** DATA TO EXAMINE **

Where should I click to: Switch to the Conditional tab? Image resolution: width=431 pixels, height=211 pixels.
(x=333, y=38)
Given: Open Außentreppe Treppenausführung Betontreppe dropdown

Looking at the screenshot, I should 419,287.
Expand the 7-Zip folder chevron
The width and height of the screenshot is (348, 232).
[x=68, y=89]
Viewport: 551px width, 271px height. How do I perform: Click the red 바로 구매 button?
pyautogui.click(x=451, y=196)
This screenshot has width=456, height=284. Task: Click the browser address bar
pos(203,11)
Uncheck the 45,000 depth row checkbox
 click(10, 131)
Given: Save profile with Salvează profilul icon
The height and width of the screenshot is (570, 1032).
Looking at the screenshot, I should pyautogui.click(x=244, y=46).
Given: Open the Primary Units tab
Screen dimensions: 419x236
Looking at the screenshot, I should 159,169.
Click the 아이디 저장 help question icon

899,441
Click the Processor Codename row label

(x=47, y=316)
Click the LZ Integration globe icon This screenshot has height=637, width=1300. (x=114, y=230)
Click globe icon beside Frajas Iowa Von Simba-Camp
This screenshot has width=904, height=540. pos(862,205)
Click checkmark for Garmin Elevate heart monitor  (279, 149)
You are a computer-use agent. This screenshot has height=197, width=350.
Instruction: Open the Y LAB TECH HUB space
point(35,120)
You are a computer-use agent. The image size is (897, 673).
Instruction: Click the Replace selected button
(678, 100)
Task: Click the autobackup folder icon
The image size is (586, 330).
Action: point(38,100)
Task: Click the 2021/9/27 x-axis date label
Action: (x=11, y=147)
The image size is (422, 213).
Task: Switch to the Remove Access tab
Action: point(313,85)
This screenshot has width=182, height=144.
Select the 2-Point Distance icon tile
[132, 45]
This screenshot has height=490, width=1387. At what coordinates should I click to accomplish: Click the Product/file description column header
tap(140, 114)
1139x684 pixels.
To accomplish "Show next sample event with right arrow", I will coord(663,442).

** TASK OBJECTIVE **
Lines in the material above that contain "computer": how many are there? Reply with the number only.

** ANSWER BOX **
2